KL: Are you able to determine your conversion rates on your email and paid search campaigns? Imagine an even higher conversion rate on an organic search campaign.

Traffick: First of all, let’s can the notion that there is such a thing as an “organic search campaign.” As noted above, get ready to be engaged in an ongoing way in keeping your digital world in order, and not missing out on any major SEO tactics and trends. A “campaign” this is not. Paid search is actually a campaign!

Now, as for imagining a higher conversion rate… Imagine all the people, living life in peace! An iterative paid search campaign must convert better due to relentless testing, great, tailored landing pages, etc.; that’s a reality because the economics force that reality. We see no evidence that organic search out-converts paid search. More to the point, again, volume is an issue businesses cannot ignore. Ad positions 3, 2, and 1 push those organic results down the page. So do other types of listings. If you’re in 4th or 5th organic spot (a tall order!), you might be at the very bottom of the page. If you’re a bit worse than that, you might be near-invisible on page 2. And there is no quick fix for that. Organic search is great in theory, but in practice the optimization process is uncertain, longer-feedback-cycle, and thus too passive for marketers to rely too heavily on it today.

KL: Exposure to organic search results almost doubles the likelihood that a prospect will visit a web site when combined with a paid search strategy (iProspect & comScore).

Traffick: Search is great, display is sometimes great, and we need to attribute ROI and volume to any of those channels. We cannot always neatly do this, which is when we fall back on “exposures,” “lifts,” and other workarounds.

I don’t know what gymnastics this study is trying to accomplish, other than comScore’s usual mandate of helping its partners sell display ads, but even the way the findings are worded make it sound bogus to me.

Exposure to listings result in visits to a landing page when people click. Period.

If you rank well in organic search, your CTR will be awesome and they will visit.

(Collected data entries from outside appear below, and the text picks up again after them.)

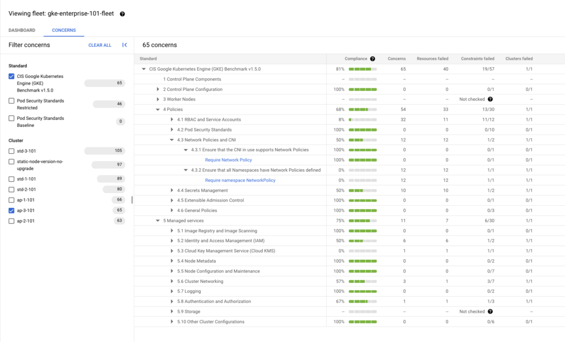Click the help icon beside Worker Nodes Not checked
565x342 pixels.
click(490, 99)
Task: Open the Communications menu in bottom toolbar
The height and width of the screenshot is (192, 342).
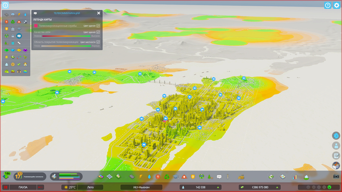Action: click(x=219, y=177)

If you heavy up on PPC, you’ll rank well on the page (above organic search results), and they will visit your landing page — period.

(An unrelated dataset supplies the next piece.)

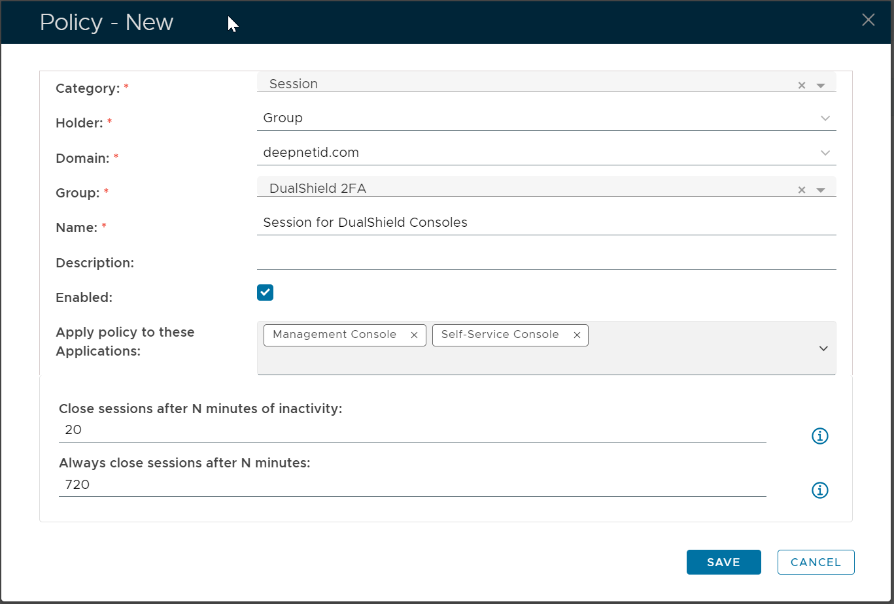Remove Management Console application tag

pos(414,335)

Certainly, one can imagine that if you judge “PPC strategies” from hotel companies who rank in 6th and 7th paid position typically, who are fortunate enough to rank high organically on those same queries, searchers will be less likely to click on the less-visible paid result — especially if they’re like 80-90% of searchers, not currently in “buy” mode, so are ignoring the ads!

The study cites “visits” to a website. What about purchases? Informational queries generate a lot of clicks from organic search, but may convert poorly.

Both organic and PPC are good for business. Studies like this, which can be interpreted as pitting one against the other, do marketers a disservice. PPC is not for every business. But it’s wrong to expect organic search to build your business, as it might have done in 2002. There is no need to criticize PPC to make the point that organic search marketing best practices should be followed. It’s good in itself: just not as good as you might hope.

And with that beefing out of the way, maybe now is the time to add that I’m super-impressed with the GShift Labs team and their platform’s contribution to bringing smart SEO strategy down to a meaningful level that the average marketer can implement.